===== SOURCE INFORMATION =====

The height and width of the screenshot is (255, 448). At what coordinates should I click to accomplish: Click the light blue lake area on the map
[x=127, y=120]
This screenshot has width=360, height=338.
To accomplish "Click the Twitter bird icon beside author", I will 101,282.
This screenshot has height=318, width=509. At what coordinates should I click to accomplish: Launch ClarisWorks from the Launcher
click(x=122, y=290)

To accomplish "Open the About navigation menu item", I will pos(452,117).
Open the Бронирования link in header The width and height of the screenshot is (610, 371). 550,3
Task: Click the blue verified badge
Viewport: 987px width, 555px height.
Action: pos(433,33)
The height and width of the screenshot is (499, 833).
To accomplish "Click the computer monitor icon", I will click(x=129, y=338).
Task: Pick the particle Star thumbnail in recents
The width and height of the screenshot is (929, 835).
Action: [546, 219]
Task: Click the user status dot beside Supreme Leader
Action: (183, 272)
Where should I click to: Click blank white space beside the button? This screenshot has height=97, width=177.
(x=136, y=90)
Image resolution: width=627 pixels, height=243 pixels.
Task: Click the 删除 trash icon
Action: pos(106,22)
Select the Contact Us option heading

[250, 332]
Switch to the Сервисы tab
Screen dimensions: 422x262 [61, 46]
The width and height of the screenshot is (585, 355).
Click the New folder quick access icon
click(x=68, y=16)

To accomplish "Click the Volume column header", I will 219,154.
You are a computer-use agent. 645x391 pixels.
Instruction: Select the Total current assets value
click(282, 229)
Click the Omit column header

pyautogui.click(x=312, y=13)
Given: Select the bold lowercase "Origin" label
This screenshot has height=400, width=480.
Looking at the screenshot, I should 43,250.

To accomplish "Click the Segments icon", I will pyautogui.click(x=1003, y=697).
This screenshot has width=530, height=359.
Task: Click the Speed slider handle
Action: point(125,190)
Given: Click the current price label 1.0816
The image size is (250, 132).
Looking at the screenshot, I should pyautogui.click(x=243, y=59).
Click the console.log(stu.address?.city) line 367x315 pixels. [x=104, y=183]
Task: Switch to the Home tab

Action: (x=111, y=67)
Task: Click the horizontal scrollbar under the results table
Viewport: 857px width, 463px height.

=====

Write out the records above exactly as given.

The height and width of the screenshot is (255, 448). At what coordinates should I click to accomplish: Click the light blue lake area on the map
[x=127, y=120]
This screenshot has width=360, height=338.
To accomplish "Click the Twitter bird icon beside author", I will 101,282.
This screenshot has height=318, width=509. At what coordinates should I click to accomplish: Launch ClarisWorks from the Launcher
click(x=122, y=290)

To accomplish "Open the About navigation menu item", I will pos(452,117).
Open the Бронирования link in header The width and height of the screenshot is (610, 371). 550,3
Task: Click the blue verified badge
Viewport: 987px width, 555px height.
Action: pos(433,33)
The height and width of the screenshot is (499, 833).
To accomplish "Click the computer monitor icon", I will click(x=129, y=338).
Task: Pick the particle Star thumbnail in recents
The width and height of the screenshot is (929, 835).
Action: [546, 219]
Task: Click the user status dot beside Supreme Leader
Action: (183, 272)
Where should I click to: Click blank white space beside the button? This screenshot has height=97, width=177.
(x=136, y=90)
Image resolution: width=627 pixels, height=243 pixels.
Task: Click the 删除 trash icon
Action: pos(106,22)
Select the Contact Us option heading

[250, 332]
Switch to the Сервисы tab
Screen dimensions: 422x262 [61, 46]
The width and height of the screenshot is (585, 355).
Click the New folder quick access icon
click(x=68, y=16)

To accomplish "Click the Volume column header", I will 219,154.
You are a computer-use agent. 645x391 pixels.
Instruction: Select the Total current assets value
click(282, 229)
Click the Omit column header

pyautogui.click(x=312, y=13)
Given: Select the bold lowercase "Origin" label
This screenshot has height=400, width=480.
Looking at the screenshot, I should 43,250.

To accomplish "Click the Segments icon", I will pyautogui.click(x=1003, y=697).
This screenshot has width=530, height=359.
Task: Click the Speed slider handle
Action: point(125,190)
Given: Click the current price label 1.0816
The image size is (250, 132).
Looking at the screenshot, I should pyautogui.click(x=243, y=59).
Click the console.log(stu.address?.city) line 367x315 pixels. [x=104, y=183]
Task: Switch to the Home tab

Action: (x=111, y=67)
Task: Click the horizontal scrollbar under the results table
Viewport: 857px width, 463px height.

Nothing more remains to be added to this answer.